In August 2014 I discovered the Rape and Sexual Violence Project (RSVP) and have since had two courses of counselling with them. I cannot thank RSVP enough for the support I have received from them and am in no doubt that I would not be the survivor that I am today without them.

In 2016 I stumbled across Emily Jacob, who back then was just beginning her journey with ReConnected Life. A nervous email turned into a couple of Skype chats and subsequently to me undertaking Emily’s ‘Taste of Recovery’ course and becoming a member of the Facebook community that she runs for survivors of rape and sexual abuse. It was through the Facebook group that I became involved in writing ‘To Report or Not to Report’.
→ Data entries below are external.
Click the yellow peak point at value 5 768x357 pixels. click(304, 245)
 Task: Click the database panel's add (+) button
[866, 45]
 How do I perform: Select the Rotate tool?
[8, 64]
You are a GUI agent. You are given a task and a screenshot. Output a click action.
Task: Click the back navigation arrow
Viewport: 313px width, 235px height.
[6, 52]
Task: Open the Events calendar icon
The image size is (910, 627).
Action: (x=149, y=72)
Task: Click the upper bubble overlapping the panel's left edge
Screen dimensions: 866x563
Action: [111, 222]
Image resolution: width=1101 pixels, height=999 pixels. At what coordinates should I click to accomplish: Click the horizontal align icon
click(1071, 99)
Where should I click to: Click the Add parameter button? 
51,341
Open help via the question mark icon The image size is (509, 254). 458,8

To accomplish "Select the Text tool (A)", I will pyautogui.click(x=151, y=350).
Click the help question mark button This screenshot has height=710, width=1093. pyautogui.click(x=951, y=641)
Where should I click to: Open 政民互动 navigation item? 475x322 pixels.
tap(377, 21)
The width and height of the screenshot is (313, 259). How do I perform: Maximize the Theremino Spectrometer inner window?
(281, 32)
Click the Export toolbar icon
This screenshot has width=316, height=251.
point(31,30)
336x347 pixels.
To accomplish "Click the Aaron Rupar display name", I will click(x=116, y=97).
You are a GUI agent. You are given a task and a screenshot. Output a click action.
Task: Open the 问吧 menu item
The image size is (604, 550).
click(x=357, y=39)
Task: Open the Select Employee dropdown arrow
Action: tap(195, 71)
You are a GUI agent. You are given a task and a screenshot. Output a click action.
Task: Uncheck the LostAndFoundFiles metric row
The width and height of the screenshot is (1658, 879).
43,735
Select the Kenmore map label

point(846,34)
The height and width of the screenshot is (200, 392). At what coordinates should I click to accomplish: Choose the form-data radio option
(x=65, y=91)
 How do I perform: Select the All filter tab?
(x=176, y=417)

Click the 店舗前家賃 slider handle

When the idea for the book first came about it had been five years since my abuse. I had reached a place of relative stability and was psychologically ready to begin using my story in a positive way. That doesn’t mean that writing my chapter was easy. Going back over what had happened to me and trying to explain the decisions I had made about reporting/not reporting was emotionally draining and triggering. I had to be careful to balance writing with self-care, which meant only writing on days when I felt strongest, writing for short periods of time, grounding myself before (and often during) writing, and allowing myself some ‘me-time’ after each episode of writing. Furthermore the decision to publish under my own name has undoubtedly provoked some anxiety in me, but I feel that it is something that I both need and want to do. My main reasons for writing are altruistic; I hope that the book, and my contribution to it, will raise awareness of the impact of sexual abuse crimes on victims, increase understanding about the difficult decisions that victims make about whether to report and the implications of this decision, and ultimately prompt much needed changes in the justice system. For me personally I feel a mixture of power and catharsis about putting my story out there in black and white with my name attached. Mostly though I feel proud. Proud to be a survivor, and proud to be helping others so that they can become survivors too.